His municipality along with Selkirk and St. Clements, through a corporation called North Red Community Water Maintenance Inc., oversees icebreaking on the Red north of Winnipeg.
The municipalities say ice jams would be less of a problem if there was a greater depth of water flowing between the ice and the river bottom. In 2009, when ice jams triggered costly flooding north of Winnipeg, there were spots where the river had frozen solid, they said.
“We have the technology to pinpoint where we need to dredge,” said Strang. “You don’t necessarily have to dredge the entire river.”
Two of the province’s three Amphibex icebreakers are also capable of dredging.

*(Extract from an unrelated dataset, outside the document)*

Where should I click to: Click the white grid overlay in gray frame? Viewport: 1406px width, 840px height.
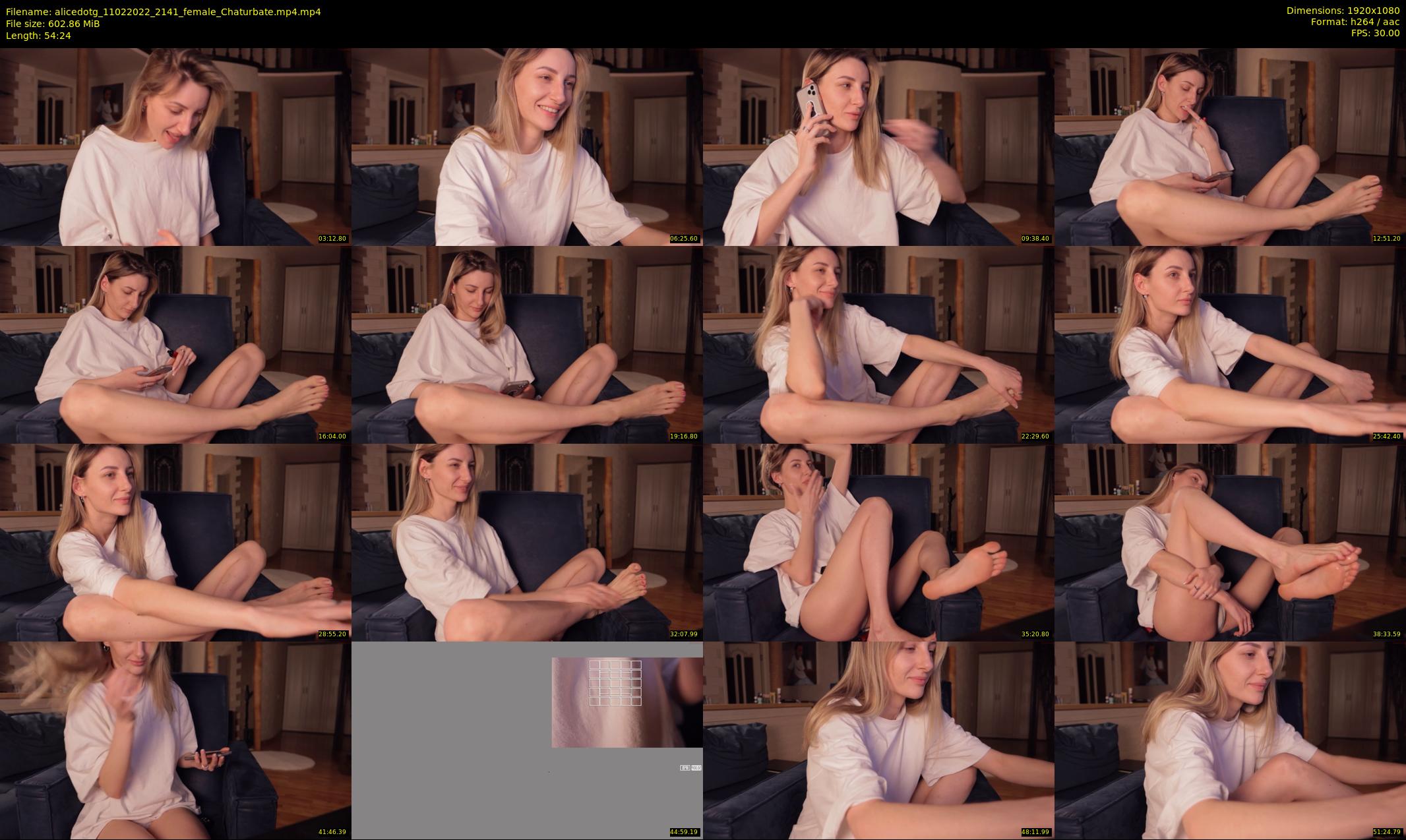[615, 683]
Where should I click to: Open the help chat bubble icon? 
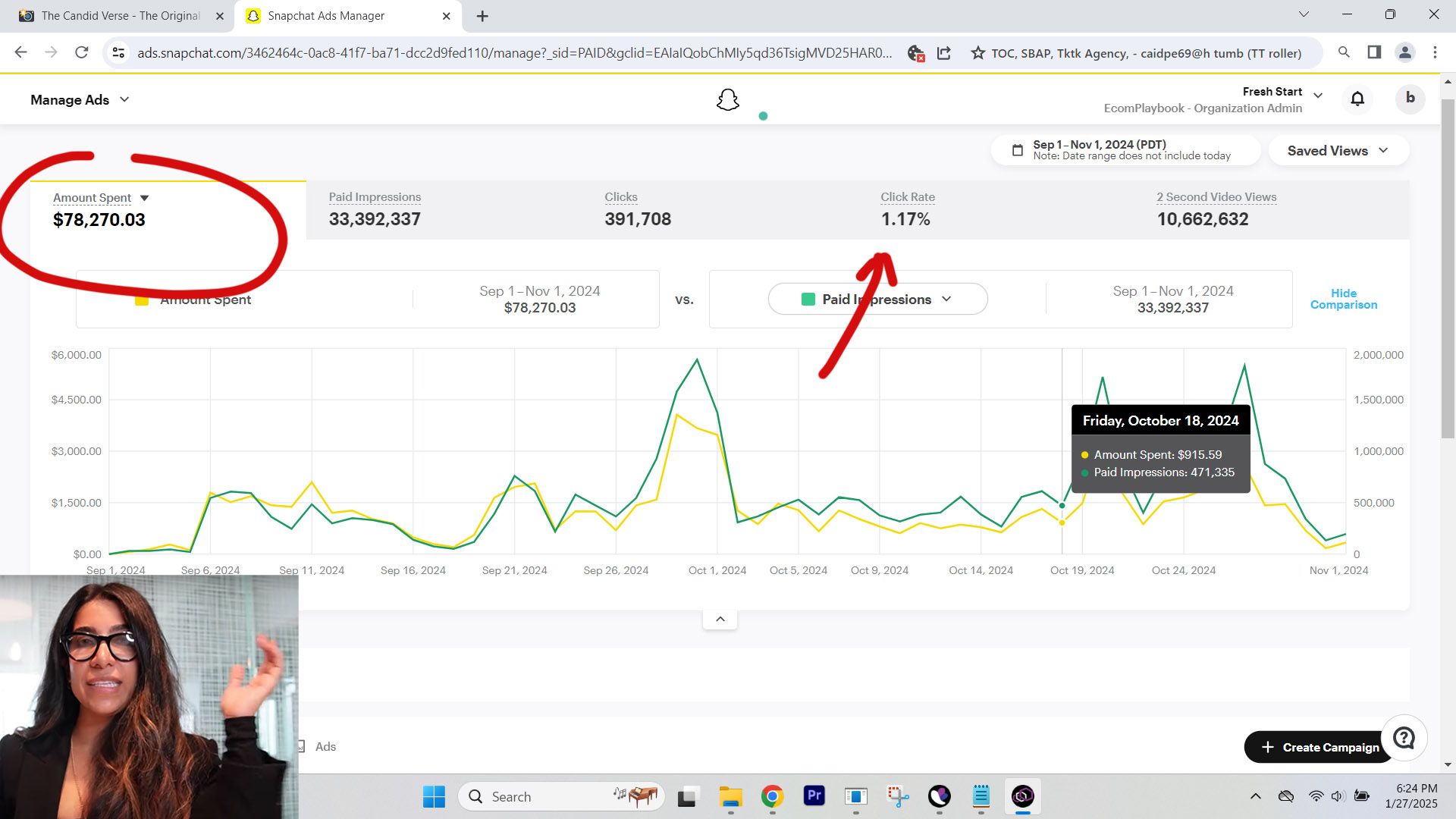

Harold Taylor, a former deputy executive director of the Red River Basin Commission, said Tuesday two dredging machines and a tugboat stored at Selkirk could also be pressed into service.
Meanwhile, Selinger said Manitoba’s flood outlook has not worsened dramatically in recent weeks, although the situation has grown more serious south of the border. The province will issue a new flood forecast on Thursday.
An official with the U.S. National Weather Service in Grand Forks said Tuesday Fargo received 17 centimetres of snow on Sunday and Monday while the community of Breckenridge, Minn., 70 kilometres farther south, got a 24-cm wallop.